- Given problem A:
In the entries below, take everything from the line containing "Task: Follow the arsis (def 1) link" down to the line containing "(x=152, y=739)", and write those lines out again with "link" changed to "hyperlink" and nothing else altered. Leave the pictures out.

§

The parking area looks down to Pailoa Bay, complete with high black lava cliffs, a scenic sea arch in the bay, and a fine black sand beach. I have never had a trouble swimming there, but there can be big waves and strong currents. On the north side of the beach starts a one-mile section of the King’s Highway Coast Trail. This is a nice short hike on top of a sea cliff – beautiful!
Back up at the parking area, a paved trail heads southeast past the picnic/camping area first, then on to greater things. After ¼ mile, a prominent point features view back to the bay and a small blowhole. Another ¼ on is my favorite area, the tidepools. While there isn’t anything terribly interesting living in these tidepools, it is a fun place to hang out and watch the waves crash up and splash directly at you. There is a small heiau (sacred spot) about another ½ on the trail – please do not disturb the heiau. This trail goes on, eventually all the way to Hana. This is the longer section of the King’s Highway Coastal Trail (see my separate entry in my Heavenly Hana journal).

§

- Given problem B:
In the Pailoa Bay text, how long is the section of the King's Highway Coast Trail that begins on the north side of the beach?

§

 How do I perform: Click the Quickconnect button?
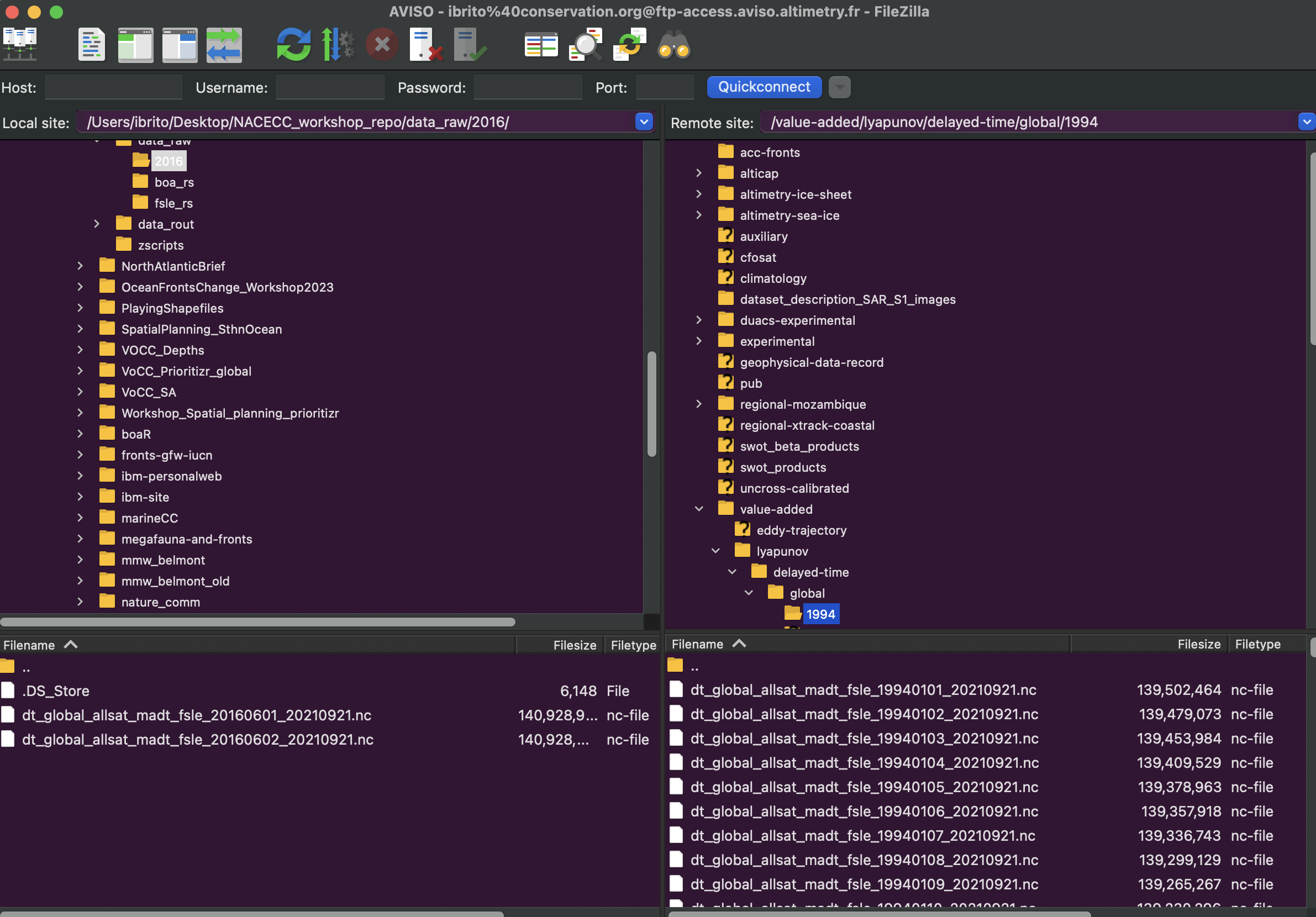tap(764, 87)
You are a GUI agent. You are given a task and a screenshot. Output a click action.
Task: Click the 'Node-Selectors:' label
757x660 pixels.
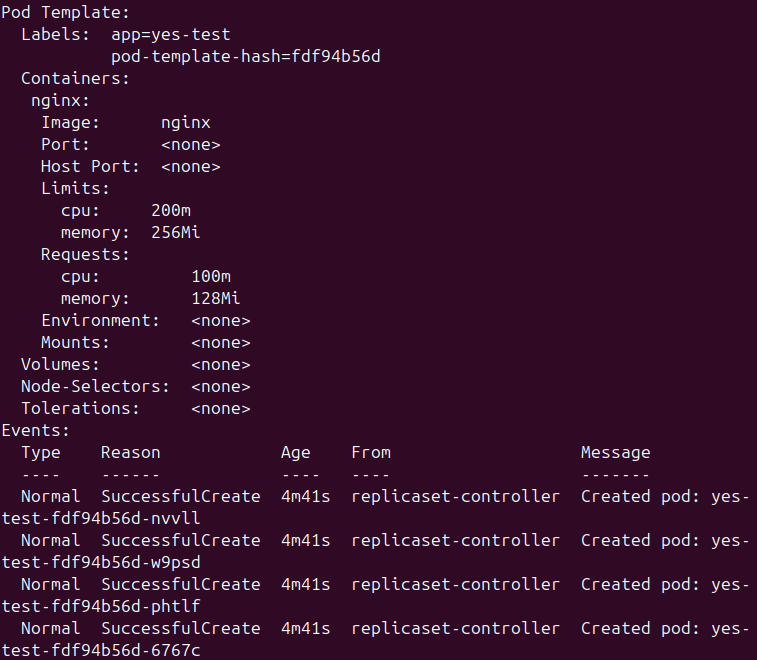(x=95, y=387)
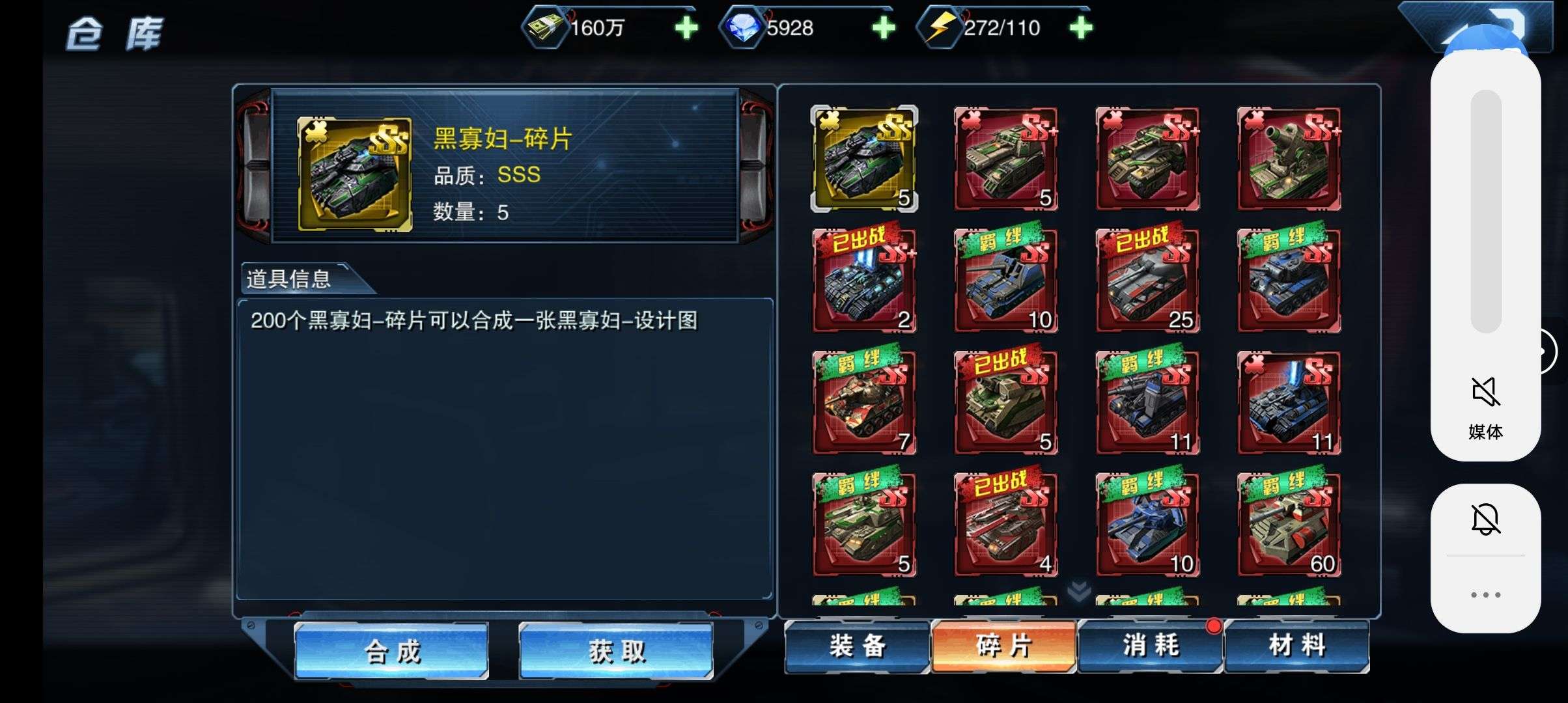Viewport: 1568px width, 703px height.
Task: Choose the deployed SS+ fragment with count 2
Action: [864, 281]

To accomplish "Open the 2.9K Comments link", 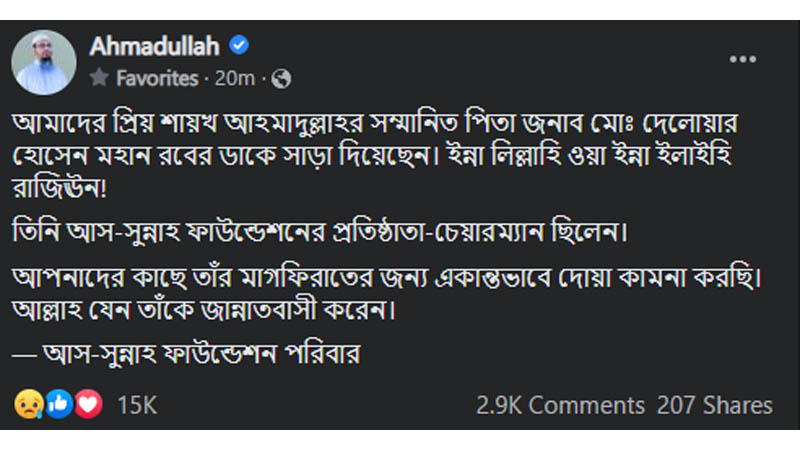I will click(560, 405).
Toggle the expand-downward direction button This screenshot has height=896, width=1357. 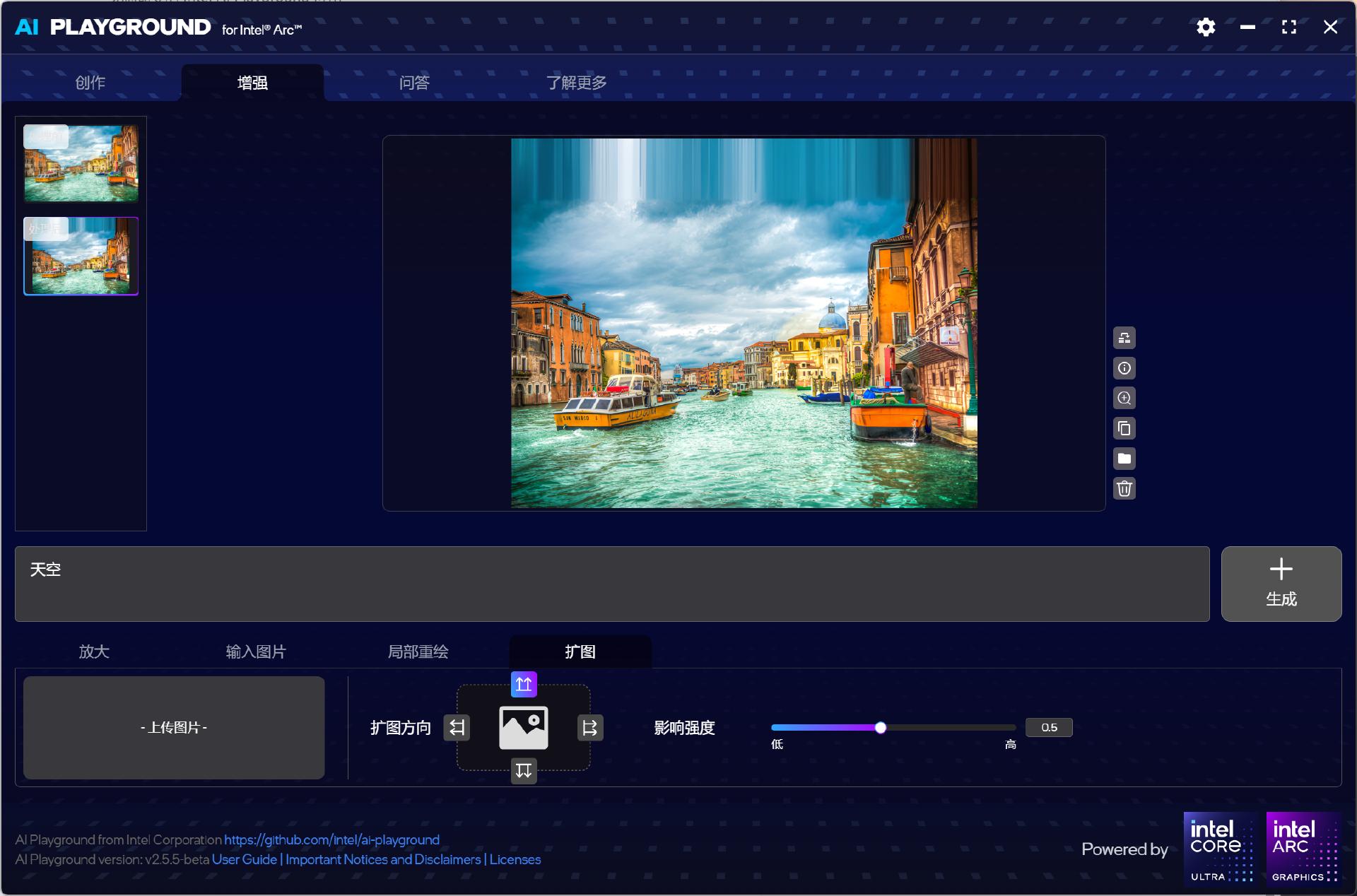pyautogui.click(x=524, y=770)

§

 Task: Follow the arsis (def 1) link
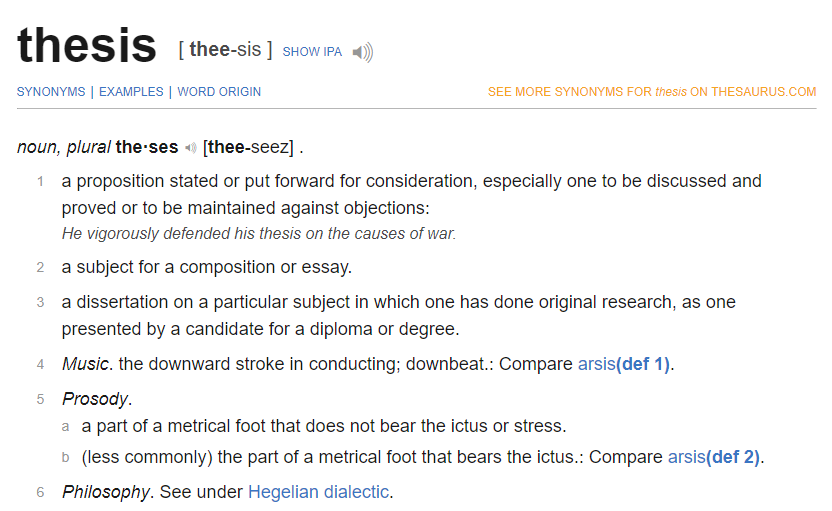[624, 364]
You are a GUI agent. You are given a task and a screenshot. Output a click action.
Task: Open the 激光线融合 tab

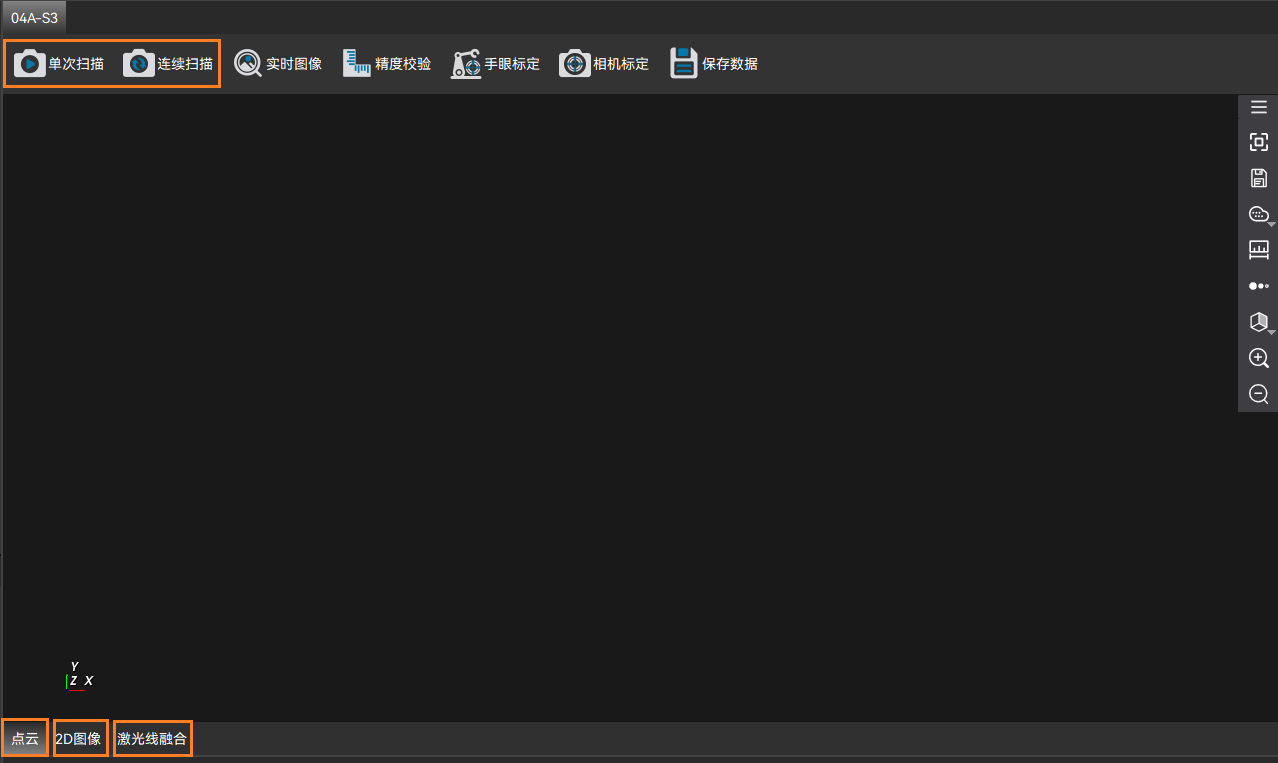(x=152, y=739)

§

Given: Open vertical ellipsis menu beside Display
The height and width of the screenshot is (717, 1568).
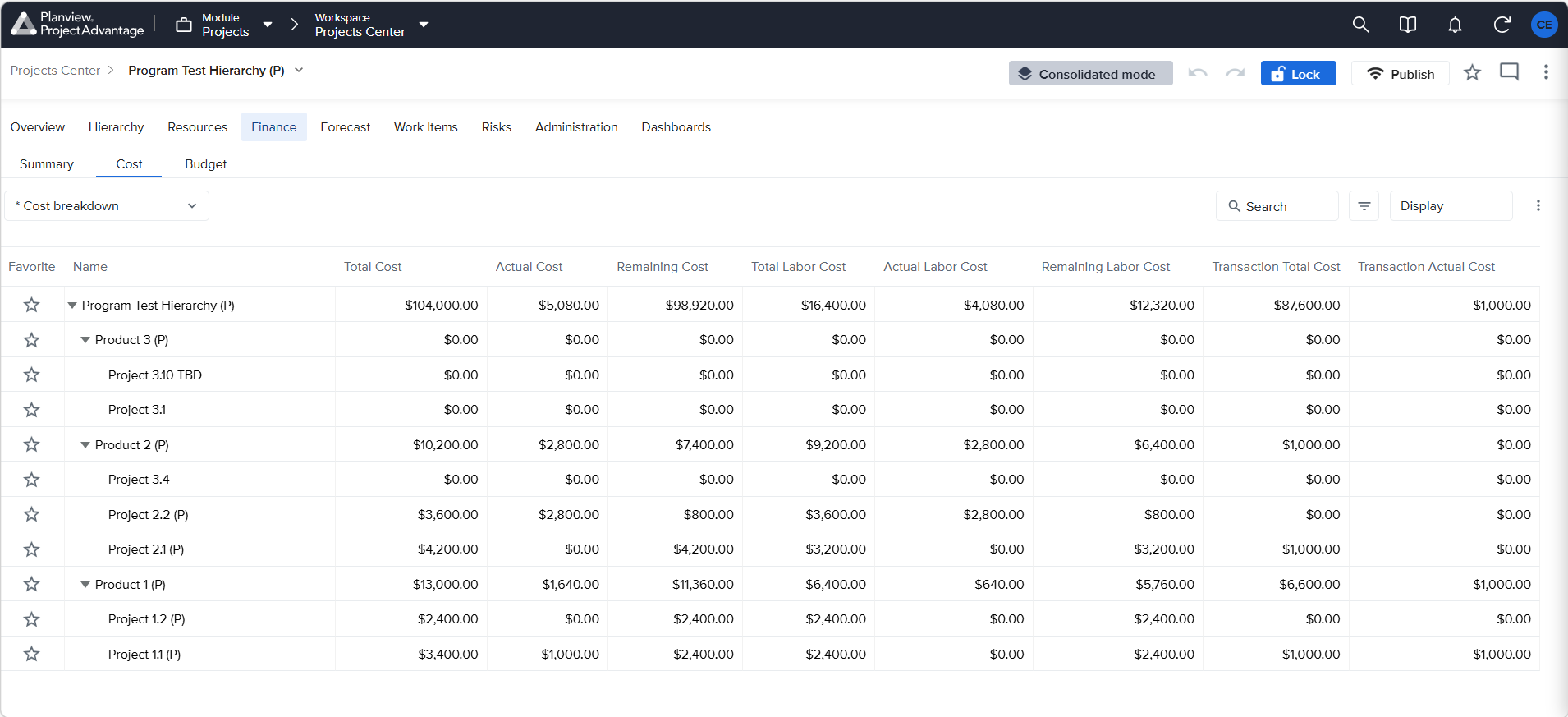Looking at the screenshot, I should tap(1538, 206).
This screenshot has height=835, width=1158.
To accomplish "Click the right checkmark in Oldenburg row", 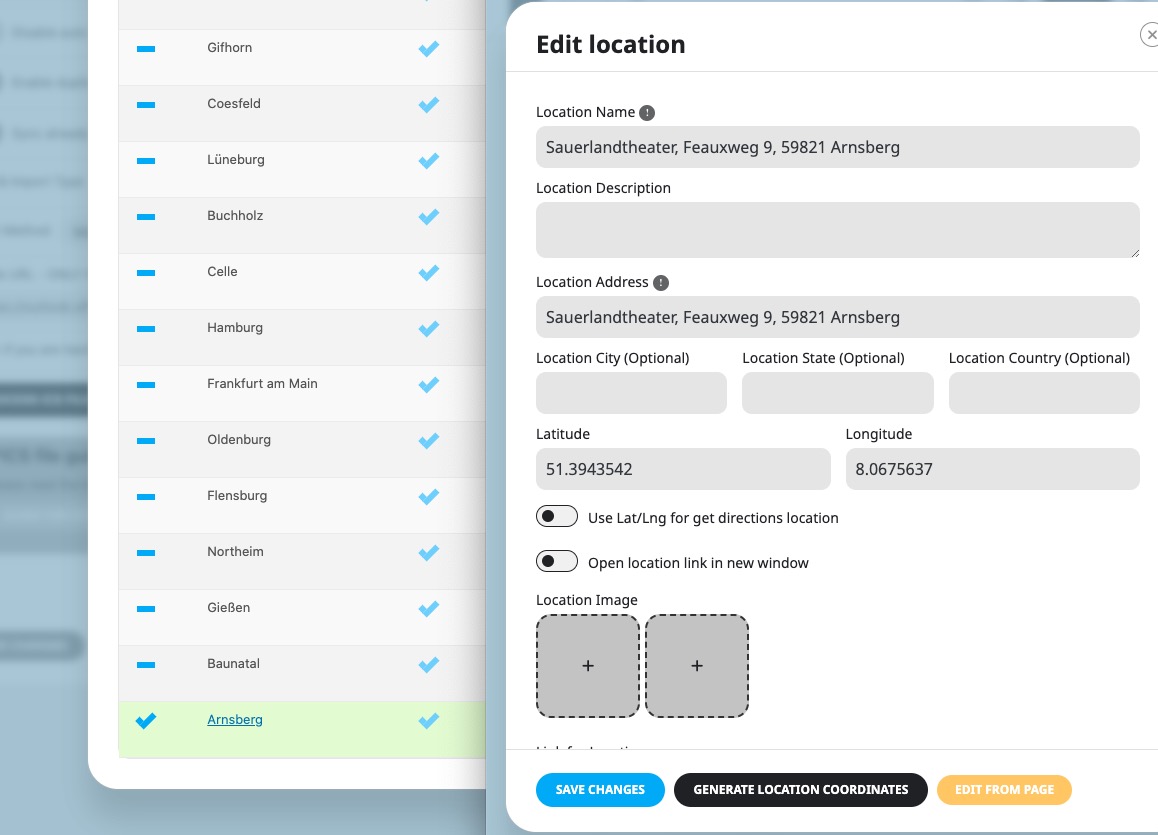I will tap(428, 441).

§

- Full output A:
 Task: Follow the arsis (def 1) hyperlink
[624, 364]
You are a GUI agent. You are given a task and a screenshot. Output a click action.
Task: Open the 激光线融合 tab

(x=152, y=739)

- Full output B:
It is one mile long.